All progamming languages have a concept of a table. In R, the most basic table type is a matrix.
A matrix can be created using the matrix() function with the arguments of nrow and ncol specifying the number of rows and columns respectively.
narrowMatrix <- matrix(1:10, nrow=5, ncol=2)
narrowMatrix
[,1] [,2]
[1,] 1 6
[2,] 2 7
[3,] 3 8
[4,] 4 9
[5,] 5 10
wideMatrix <- matrix(1:10, nrow=2, ncol=5)
wideMatrix
[,1] [,2] [,3] [,4] [,5]
[1,] 1 3 5 7 9
[2,] 2 4 6 8 10
To find dimensions of a matrix, the dim() function will provide dimensions as row number and column number while nrow() and ncol() will return just row number and column number respectively.
dim(narrowMatrix)
[1] 5 2
nrow(narrowMatrix)
[1] 5
ncol(narrowMatrix)
[1] 2
A matrix can be created from multiple vectors or other matrices.

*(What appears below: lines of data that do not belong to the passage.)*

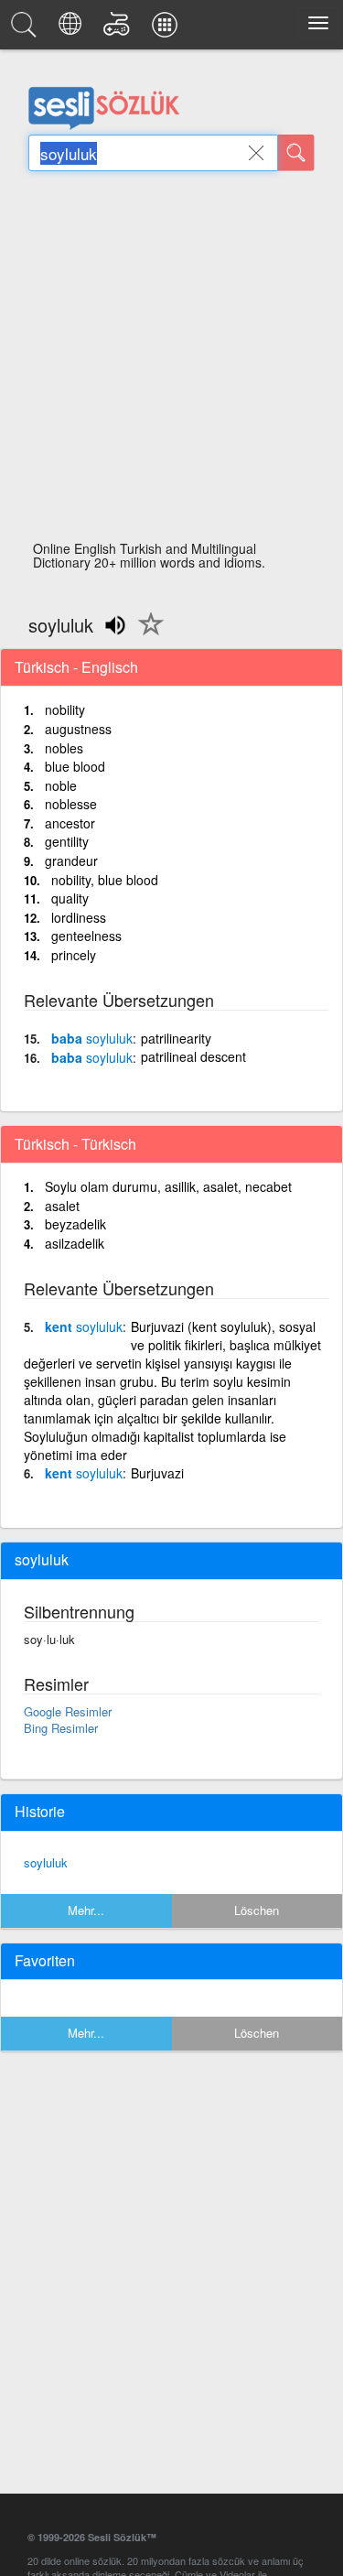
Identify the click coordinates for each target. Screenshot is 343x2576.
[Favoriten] (146, 634)
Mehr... (86, 1910)
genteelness (86, 935)
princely (73, 955)
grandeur (71, 860)
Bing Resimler (61, 1728)
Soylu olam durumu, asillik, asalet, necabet (168, 1186)
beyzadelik (75, 1224)
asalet (62, 1205)
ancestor (70, 823)
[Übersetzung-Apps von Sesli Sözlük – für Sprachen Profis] (167, 29)
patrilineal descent (193, 1056)
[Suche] (296, 153)
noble (61, 785)
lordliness (78, 917)
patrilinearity (176, 1038)
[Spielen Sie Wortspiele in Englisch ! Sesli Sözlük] (119, 29)
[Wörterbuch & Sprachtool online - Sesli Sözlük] (26, 29)
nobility (65, 709)
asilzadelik (74, 1243)
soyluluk (46, 1862)
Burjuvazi (157, 1473)
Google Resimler (68, 1711)
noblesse (71, 804)
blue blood (75, 766)
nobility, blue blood (104, 880)
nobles (64, 748)
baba (92, 1038)
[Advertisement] (171, 361)
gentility (67, 841)
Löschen (256, 1910)
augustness (78, 729)
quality (70, 898)
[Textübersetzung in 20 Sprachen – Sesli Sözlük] (72, 29)
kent (84, 1326)
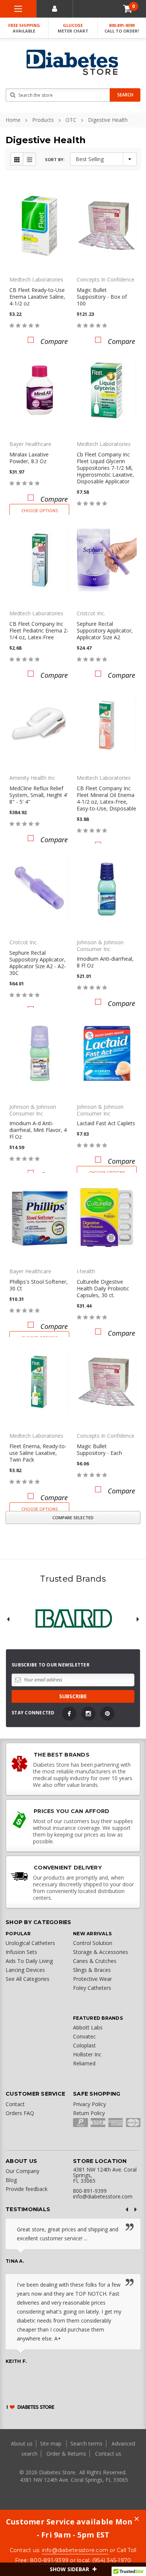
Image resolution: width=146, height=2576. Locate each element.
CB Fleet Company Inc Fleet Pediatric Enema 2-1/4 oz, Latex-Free (39, 630)
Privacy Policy (89, 2104)
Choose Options (39, 510)
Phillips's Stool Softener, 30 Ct (38, 1285)
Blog (11, 2179)
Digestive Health (108, 119)
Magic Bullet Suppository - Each (99, 1449)
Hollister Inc (87, 2054)
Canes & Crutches (94, 1960)
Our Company (22, 2171)
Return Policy (89, 2113)
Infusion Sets (21, 1951)
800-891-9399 (121, 28)
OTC (71, 119)
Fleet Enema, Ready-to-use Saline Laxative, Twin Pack (38, 1453)
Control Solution (92, 1942)
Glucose (73, 28)
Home (13, 119)
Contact (15, 2104)
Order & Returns (66, 2453)
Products (43, 119)
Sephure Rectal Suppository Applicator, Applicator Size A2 (105, 630)
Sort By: (54, 159)
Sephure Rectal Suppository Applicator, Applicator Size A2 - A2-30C (37, 962)
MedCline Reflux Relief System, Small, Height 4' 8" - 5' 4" (38, 795)
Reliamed (84, 2063)
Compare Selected (73, 1517)
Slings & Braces (92, 1969)
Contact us (108, 2453)
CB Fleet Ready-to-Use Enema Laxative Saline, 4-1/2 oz (37, 296)
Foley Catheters (92, 1987)
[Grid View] (16, 159)
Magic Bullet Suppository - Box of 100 (102, 296)
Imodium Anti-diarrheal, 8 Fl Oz (105, 962)
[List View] (29, 159)
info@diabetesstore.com (75, 2550)
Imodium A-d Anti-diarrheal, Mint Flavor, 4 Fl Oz (38, 1130)
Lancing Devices (25, 1969)
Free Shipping (24, 28)
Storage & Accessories (100, 1951)
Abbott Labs (88, 2027)
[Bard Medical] (73, 1619)
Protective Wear (92, 1978)
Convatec (84, 2036)
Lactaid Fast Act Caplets (106, 1123)
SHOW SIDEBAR (70, 2569)
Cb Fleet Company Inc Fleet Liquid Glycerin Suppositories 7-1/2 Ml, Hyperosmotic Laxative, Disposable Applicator (105, 468)
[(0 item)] (127, 9)
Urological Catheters (30, 1942)
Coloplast (84, 2045)
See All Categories (27, 1978)
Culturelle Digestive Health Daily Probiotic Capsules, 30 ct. (103, 1288)
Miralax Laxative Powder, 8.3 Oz (29, 458)
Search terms (86, 2443)
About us (22, 2443)
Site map (51, 2443)
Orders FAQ (20, 2113)
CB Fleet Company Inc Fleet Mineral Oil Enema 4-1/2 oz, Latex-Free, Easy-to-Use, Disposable (106, 798)
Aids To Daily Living (29, 1960)
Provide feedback (27, 2188)
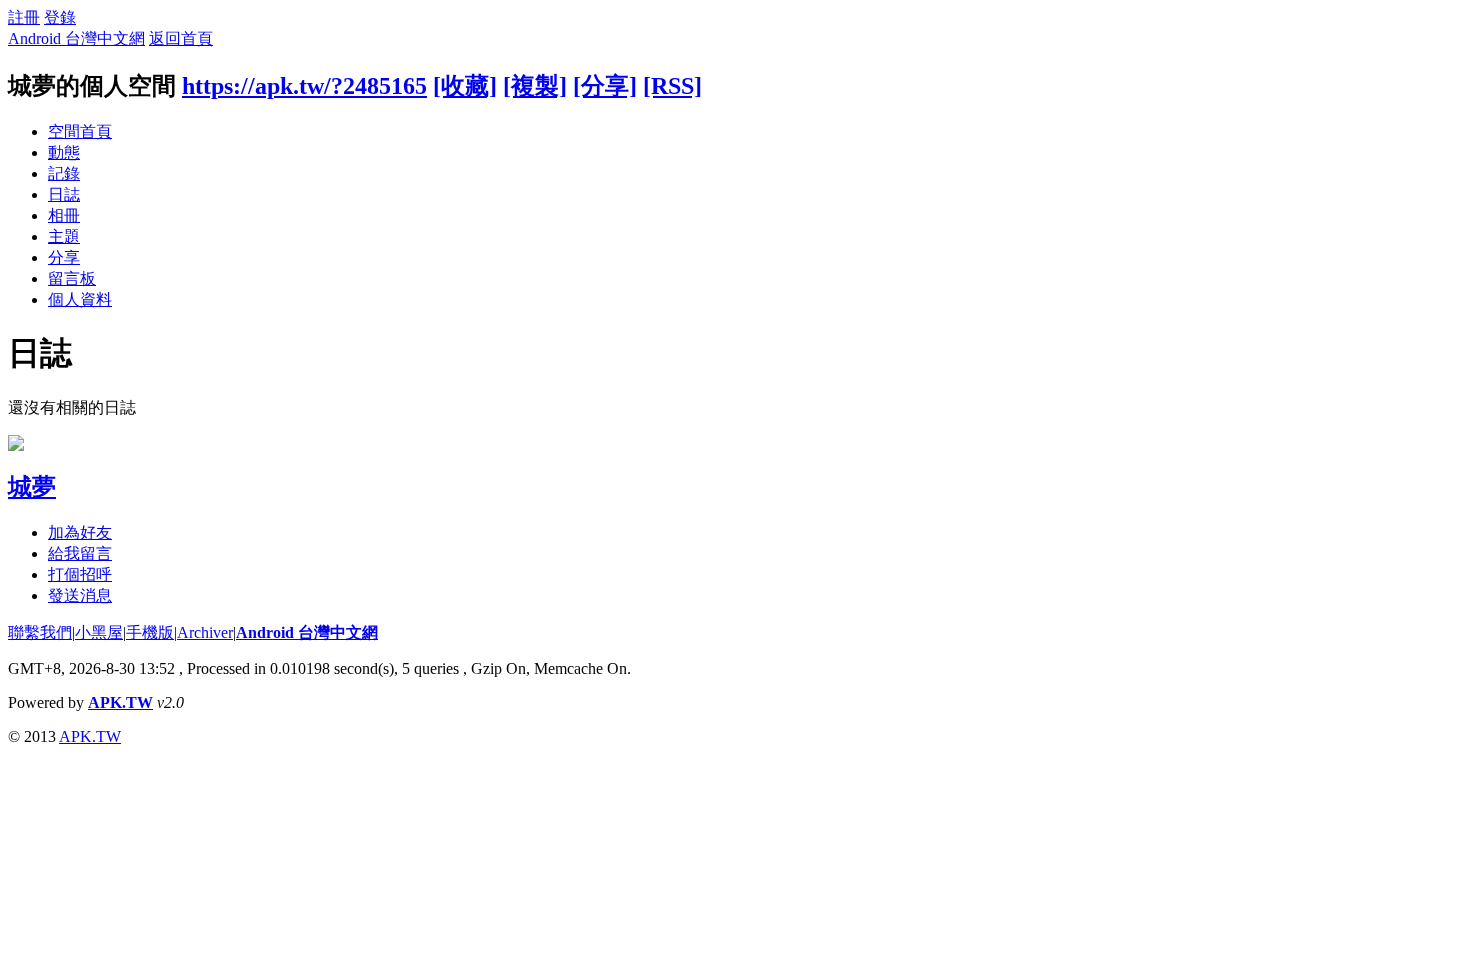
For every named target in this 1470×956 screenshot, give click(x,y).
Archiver (205, 632)
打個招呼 (80, 574)
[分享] (605, 86)
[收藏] (465, 86)
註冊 (24, 17)
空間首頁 (80, 131)
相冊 (64, 215)
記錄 (64, 173)
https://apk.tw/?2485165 (304, 86)
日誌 (64, 194)
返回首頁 (181, 38)
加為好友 (80, 532)
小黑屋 (99, 632)
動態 (64, 152)
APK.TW (120, 702)
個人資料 (80, 299)
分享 (64, 257)
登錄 (60, 17)
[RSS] (672, 86)
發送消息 (80, 595)
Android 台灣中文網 (76, 38)
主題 (64, 236)
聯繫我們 (40, 632)
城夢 (32, 487)
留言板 (72, 278)
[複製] (535, 86)
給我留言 (80, 553)
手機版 (150, 632)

cbind() can be used to attach data to a matrix as columns.
x <- 1:10
y <- 11:20
z <- 21:22
newMatrix <- cbind(x,y)
newMatrix
x y
[1,] 1 11
[2,] 2 12
[3,] 3 13
[4,] 4 14
[5,] 5 15
[6,] 6 16
[7,] 7 17
[8,] 8 18
[9,] 9 19
[10,] 10 20
rbind() functions to bind to a matrix as rows.
newerMatrix <- rbind(newMatrix,z)
newerMatrix
x y
1 11
2 12
3 13
4 14
5 15
6 16
7 17
8 18
9 19
10 20
z 21 22
When creating a matrix using cbind() or matrix() from incompatable vectors then the shorter vector is recycled.
recycledMatrix2 <- matrix(1:5,ncol=2,nrow=3)
recycledMatrix2
[,1] [,2]
[1,] 1 4
[2,] 2 5
[3,] 3 1
For rbind() function, the longer vector is clipped.
recycledMatrix3 <- rbind(recycledMatrix2,c(1:5))
recycledMatrix3
[,1] [,2]
[1,] 1 4
[2,] 2 5
[3,] 3 1
[4,] 1 2
As with vectors, matrices can be named. For matrices the naming is done by columns and rows using colnames() and rownames() functions.
namedMatrix <- matrix(1:10,ncol=5,nrow=2)
colnames(namedMatrix) <- paste("Column",1:5,sep="_")
rownames(namedMatrix) <- paste("Row",1:2,sep="_")
namedMatrix
Column_1 Column_2 Column_3 Column_4 Column_5
Row_1 1 3 5 7 9
Row_2 2 4 6 8 10
Information on matrix names can also be retreived using the same functions.
colnames(namedMatrix)
[1] "Column_1" "Column_2" "Column_3" "Column_4" "Column_5"
rownames(namedMatrix)
[1] "Row_1" "Row_2"
Selecting and replacing portions of a matrix can be done by indexing using square brackets [] much like for vectors.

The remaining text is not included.